Note: green background = bullish, red background = bearish
Changes to investor sentiment over the past 180 days for the ten markets we follow:
How to Interpret These Charts:
Top Charts:
The top charts illustrate the ROOF ratio, which represents investor sentiment. This ratio is depicted in green on the left axis, while the cumulative returns of the underlying market are shown in black on the right axis. Key reference lines include:
- A horizontal red line at -0.5 (left axis), marking the threshold between negative sentiment (-0.2 to -0.5) and bearish sentiment (< -0.5).
- A horizontal blue line at +0.5 (left axis), indicating the boundary between positive sentiment (+0.2 to +0.5) and bullish sentiment (> +0.5).
- A horizontal grey line at 0.0 (left axis), around which sentiment is considered neutral (-0.2 to +0.2).
Bottom Charts:
The bottom charts display the levels of risk tolerance (green line) and risk aversion (red line) within the market, representing investors' demand and supply for risk, respectively. Key insights include:
- When risk tolerance (green line) exceeds risk aversion (red line), more investors are willing to buy risk assets than there are investors willing to sell them at the current price. This scenario forces risk-tolerant investors to offer a premium to entice more risk-averse investors to trade, thereby driving markets upward.
- Conversely, when risk aversion (red line) surpasses risk tolerance (green line), the market dynamics reverse.
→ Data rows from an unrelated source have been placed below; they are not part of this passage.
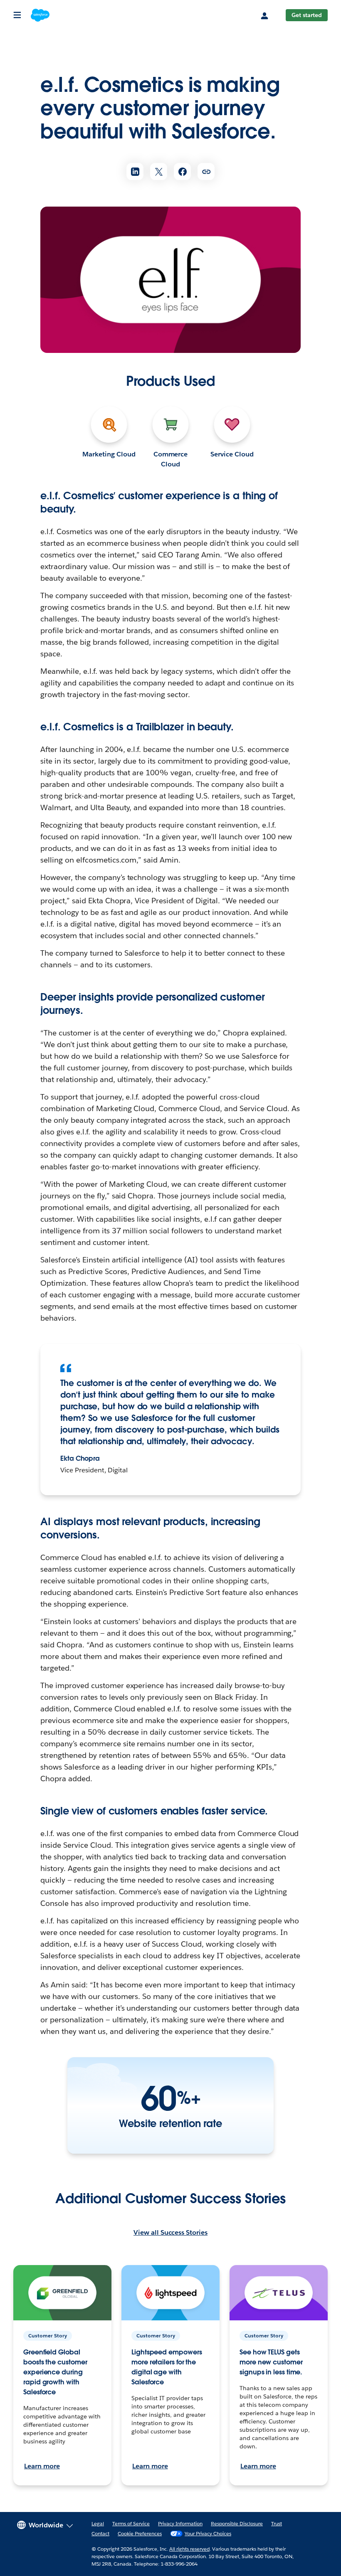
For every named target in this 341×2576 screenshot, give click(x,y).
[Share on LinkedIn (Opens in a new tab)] (134, 171)
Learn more (42, 2466)
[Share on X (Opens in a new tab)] (158, 171)
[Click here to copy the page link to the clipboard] (206, 171)
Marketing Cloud (109, 454)
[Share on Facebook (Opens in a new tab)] (182, 171)
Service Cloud (232, 454)
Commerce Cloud (170, 459)
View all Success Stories (170, 2232)
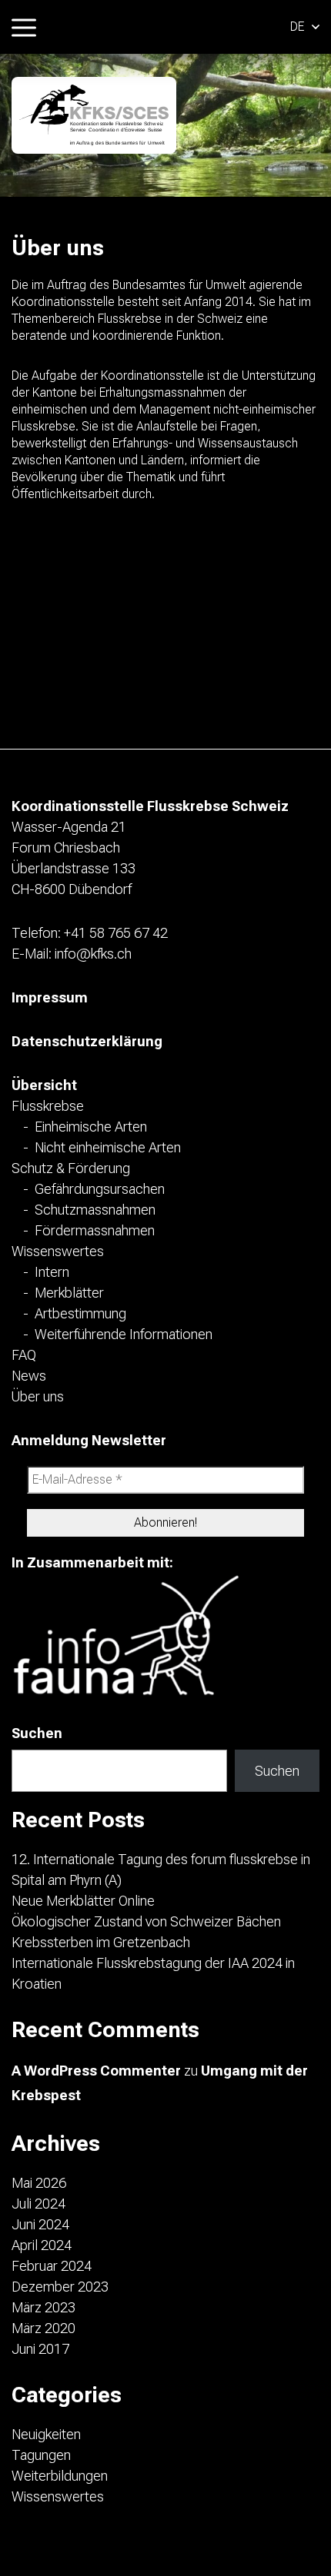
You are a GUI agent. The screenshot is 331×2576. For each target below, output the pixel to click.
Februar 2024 (52, 2266)
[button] (304, 26)
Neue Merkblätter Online (83, 1901)
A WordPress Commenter (96, 2070)
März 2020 (43, 2328)
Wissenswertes (58, 2496)
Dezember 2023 (60, 2287)
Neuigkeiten (46, 2434)
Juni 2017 (40, 2349)
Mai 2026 (39, 2183)
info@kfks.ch (93, 954)
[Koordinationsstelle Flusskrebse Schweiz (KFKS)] (94, 115)
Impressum (50, 997)
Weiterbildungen (60, 2476)
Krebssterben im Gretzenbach (101, 1942)
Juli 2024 (38, 2203)
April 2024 (42, 2245)
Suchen (37, 1733)
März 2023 (43, 2307)
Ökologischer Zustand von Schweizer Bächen (146, 1921)
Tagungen (41, 2455)
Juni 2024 (40, 2224)
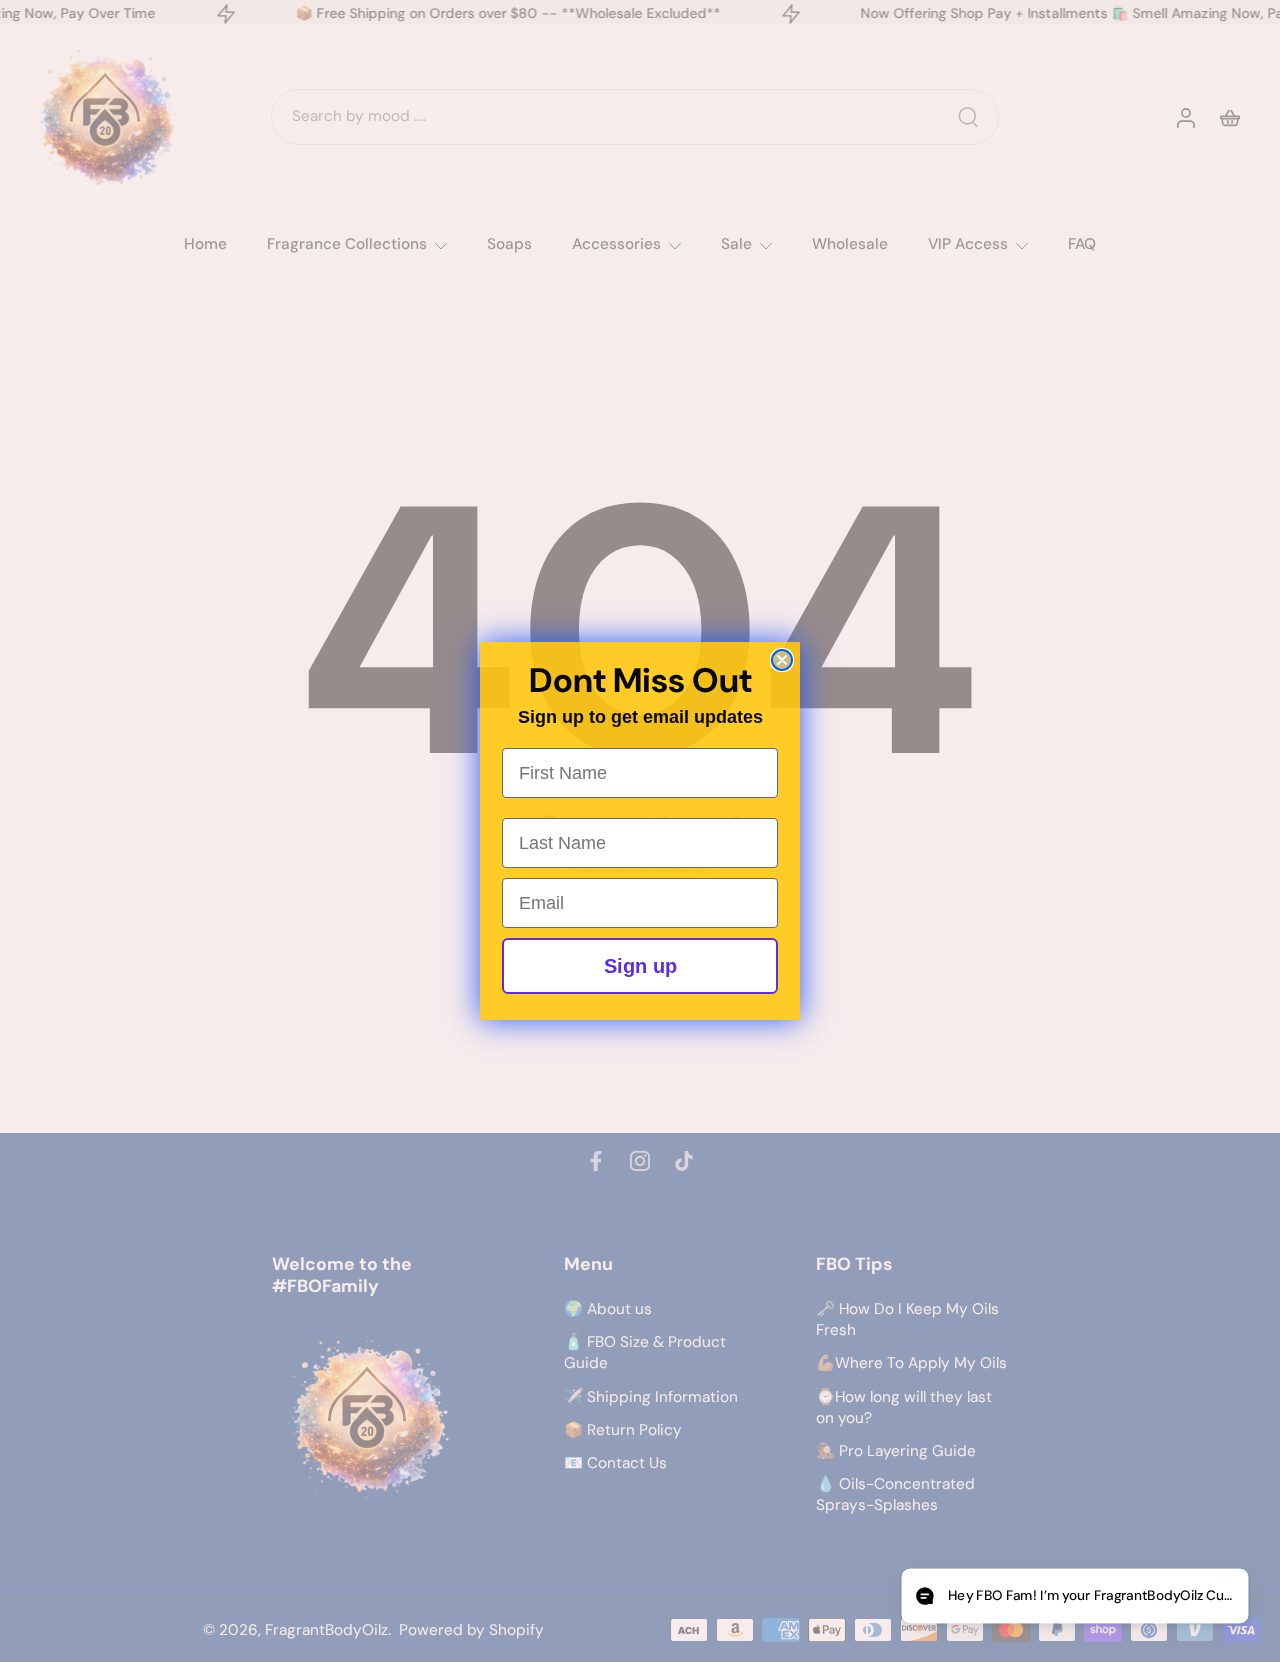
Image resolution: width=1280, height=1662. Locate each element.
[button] (1074, 1596)
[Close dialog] (782, 660)
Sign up (640, 966)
The net balance between risk tolerance and risk aversion levels is used to compute the ROOF ratio shown in the top charts, reflecting the sentiment of the average investor in the market.
Blue Shaded Zone:
The blue shaded zone between levels 3 and 4 for both indicators signifies a reasonable balance between the supply and demand for risk in the market. When both lines remain within this blue zone, the market is considered ‘emotionally’ stable. However, when both lines move outside this zone, the significant imbalance in demand and supply for risk can lead to overreactions to unexpected news or risk events.